╭──

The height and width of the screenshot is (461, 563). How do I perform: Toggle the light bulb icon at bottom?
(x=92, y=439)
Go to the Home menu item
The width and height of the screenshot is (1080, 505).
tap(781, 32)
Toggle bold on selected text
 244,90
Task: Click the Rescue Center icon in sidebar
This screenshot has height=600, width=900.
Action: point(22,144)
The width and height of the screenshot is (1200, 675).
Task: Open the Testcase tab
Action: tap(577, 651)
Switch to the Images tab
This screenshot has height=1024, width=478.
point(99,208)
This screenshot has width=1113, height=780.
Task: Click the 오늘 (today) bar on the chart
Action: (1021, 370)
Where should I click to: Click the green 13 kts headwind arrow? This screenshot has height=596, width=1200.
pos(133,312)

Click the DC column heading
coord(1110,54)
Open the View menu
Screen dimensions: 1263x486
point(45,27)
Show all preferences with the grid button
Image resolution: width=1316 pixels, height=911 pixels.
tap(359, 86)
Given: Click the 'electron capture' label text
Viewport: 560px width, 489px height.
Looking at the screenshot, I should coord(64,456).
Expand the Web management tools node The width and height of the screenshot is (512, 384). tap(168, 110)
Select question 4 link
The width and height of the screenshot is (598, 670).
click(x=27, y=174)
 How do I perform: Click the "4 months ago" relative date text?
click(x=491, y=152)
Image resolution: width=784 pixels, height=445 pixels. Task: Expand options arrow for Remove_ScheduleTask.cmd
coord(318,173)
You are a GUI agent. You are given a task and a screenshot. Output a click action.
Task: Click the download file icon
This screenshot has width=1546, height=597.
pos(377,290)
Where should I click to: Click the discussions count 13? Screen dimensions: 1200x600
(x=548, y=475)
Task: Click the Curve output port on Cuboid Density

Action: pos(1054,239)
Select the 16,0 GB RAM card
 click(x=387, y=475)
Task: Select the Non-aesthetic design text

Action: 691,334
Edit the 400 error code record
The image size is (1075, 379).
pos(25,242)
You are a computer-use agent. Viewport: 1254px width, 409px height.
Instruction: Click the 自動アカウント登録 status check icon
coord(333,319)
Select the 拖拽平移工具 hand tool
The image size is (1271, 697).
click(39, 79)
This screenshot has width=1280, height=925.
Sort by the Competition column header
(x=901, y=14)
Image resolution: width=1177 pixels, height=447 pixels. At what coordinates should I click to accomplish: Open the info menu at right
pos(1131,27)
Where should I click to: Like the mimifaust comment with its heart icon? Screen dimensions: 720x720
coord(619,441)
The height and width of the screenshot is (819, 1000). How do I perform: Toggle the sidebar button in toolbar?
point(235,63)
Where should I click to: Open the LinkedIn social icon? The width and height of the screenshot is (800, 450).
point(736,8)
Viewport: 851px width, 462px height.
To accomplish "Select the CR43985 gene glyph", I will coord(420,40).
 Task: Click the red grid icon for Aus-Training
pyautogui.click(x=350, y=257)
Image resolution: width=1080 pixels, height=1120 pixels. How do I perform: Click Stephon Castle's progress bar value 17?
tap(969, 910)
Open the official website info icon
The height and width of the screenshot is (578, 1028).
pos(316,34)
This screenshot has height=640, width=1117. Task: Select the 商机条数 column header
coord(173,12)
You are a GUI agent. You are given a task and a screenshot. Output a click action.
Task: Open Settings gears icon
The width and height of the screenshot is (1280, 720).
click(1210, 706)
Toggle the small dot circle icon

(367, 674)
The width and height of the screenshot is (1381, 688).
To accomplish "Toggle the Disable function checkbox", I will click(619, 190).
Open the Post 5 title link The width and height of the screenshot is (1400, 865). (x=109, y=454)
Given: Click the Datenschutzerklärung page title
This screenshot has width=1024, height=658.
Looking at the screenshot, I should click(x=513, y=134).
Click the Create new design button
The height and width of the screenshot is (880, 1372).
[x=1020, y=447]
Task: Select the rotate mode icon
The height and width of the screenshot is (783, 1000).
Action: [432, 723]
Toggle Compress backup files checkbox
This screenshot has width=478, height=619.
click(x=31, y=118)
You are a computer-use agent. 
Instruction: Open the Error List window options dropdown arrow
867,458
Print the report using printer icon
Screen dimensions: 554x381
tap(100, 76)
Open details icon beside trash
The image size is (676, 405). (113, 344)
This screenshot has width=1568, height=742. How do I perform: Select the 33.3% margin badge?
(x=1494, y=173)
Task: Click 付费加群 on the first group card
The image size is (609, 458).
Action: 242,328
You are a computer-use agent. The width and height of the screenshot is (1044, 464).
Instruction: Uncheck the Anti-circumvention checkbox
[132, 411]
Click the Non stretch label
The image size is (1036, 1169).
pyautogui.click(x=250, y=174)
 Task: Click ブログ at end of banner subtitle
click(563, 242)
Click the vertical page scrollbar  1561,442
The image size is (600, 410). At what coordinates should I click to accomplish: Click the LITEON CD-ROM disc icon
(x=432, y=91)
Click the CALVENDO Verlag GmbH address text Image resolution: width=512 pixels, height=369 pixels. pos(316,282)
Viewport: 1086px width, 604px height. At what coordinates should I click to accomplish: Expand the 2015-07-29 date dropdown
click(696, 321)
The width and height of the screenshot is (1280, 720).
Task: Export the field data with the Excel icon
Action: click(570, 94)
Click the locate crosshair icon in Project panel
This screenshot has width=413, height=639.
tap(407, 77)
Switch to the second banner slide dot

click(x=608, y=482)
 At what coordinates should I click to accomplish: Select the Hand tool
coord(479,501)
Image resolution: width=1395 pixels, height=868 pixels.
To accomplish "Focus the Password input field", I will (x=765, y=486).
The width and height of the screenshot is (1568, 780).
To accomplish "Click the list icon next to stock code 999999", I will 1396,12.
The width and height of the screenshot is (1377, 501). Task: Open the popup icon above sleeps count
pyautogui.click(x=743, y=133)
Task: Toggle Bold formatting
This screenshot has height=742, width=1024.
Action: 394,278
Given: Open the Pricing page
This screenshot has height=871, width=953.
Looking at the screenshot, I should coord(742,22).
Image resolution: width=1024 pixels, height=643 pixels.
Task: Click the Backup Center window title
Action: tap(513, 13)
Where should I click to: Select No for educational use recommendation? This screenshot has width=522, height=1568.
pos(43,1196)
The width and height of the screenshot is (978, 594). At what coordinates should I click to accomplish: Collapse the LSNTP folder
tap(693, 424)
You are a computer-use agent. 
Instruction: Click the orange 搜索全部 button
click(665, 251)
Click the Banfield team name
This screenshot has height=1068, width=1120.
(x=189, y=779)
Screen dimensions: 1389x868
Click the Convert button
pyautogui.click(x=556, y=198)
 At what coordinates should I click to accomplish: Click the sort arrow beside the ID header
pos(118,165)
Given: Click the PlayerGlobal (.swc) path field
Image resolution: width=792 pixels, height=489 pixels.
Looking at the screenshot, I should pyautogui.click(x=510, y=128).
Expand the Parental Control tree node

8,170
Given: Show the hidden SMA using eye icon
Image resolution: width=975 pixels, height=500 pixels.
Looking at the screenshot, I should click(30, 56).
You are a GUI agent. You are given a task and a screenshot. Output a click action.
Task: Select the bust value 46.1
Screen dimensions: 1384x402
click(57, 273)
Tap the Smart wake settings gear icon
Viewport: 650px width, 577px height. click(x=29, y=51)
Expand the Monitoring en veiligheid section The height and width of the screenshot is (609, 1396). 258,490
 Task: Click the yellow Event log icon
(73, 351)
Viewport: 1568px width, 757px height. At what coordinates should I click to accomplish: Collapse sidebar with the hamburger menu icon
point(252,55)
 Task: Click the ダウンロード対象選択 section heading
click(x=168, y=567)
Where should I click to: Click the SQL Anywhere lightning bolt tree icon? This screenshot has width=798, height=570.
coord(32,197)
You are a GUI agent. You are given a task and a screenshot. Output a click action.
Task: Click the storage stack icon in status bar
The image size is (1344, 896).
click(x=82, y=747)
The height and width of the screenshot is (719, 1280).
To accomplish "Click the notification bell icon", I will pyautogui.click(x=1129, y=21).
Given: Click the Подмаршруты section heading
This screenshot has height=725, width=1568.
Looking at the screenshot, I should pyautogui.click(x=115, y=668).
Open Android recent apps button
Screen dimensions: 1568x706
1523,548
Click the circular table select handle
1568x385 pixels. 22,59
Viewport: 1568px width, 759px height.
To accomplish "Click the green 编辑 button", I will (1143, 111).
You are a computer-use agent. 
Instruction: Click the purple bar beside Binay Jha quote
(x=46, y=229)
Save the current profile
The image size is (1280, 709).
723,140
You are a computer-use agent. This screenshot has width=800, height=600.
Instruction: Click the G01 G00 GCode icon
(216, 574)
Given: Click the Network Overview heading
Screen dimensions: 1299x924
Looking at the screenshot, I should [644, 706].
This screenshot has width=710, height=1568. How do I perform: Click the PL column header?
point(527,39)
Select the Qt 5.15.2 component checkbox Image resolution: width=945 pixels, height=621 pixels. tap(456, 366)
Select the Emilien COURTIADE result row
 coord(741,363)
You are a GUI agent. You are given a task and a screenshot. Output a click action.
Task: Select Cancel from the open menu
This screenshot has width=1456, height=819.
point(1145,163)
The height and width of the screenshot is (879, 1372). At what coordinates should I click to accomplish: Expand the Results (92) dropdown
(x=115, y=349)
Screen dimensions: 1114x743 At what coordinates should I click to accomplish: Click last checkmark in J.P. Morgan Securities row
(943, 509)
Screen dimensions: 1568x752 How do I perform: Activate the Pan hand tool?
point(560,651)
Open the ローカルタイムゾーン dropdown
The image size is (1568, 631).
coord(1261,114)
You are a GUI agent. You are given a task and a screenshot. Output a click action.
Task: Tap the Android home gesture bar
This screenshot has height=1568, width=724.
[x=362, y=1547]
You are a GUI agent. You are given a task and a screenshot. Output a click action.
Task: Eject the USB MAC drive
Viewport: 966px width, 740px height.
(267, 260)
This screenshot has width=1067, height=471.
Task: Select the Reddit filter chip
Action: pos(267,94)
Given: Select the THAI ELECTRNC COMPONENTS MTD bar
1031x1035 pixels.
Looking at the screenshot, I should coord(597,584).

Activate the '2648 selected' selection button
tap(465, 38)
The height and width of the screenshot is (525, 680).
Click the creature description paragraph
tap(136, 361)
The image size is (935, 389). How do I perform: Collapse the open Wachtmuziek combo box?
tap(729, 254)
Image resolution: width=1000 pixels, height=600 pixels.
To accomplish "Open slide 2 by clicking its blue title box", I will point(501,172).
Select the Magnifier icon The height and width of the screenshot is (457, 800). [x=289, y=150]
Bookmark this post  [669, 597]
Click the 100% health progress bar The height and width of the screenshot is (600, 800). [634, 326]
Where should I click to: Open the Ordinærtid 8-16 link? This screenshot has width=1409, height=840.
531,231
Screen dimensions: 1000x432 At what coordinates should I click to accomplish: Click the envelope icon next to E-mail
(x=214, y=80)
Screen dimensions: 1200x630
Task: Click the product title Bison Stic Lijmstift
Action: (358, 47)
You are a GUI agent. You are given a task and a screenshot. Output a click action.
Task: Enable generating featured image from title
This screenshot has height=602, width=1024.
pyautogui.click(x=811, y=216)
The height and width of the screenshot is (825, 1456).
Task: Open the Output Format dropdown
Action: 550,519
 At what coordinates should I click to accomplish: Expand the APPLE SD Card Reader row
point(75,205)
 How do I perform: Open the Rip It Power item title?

╰──

Say how many lines of the preceding data include the word "using". The number is the whole answer.

### [FINAL ANSWER]
2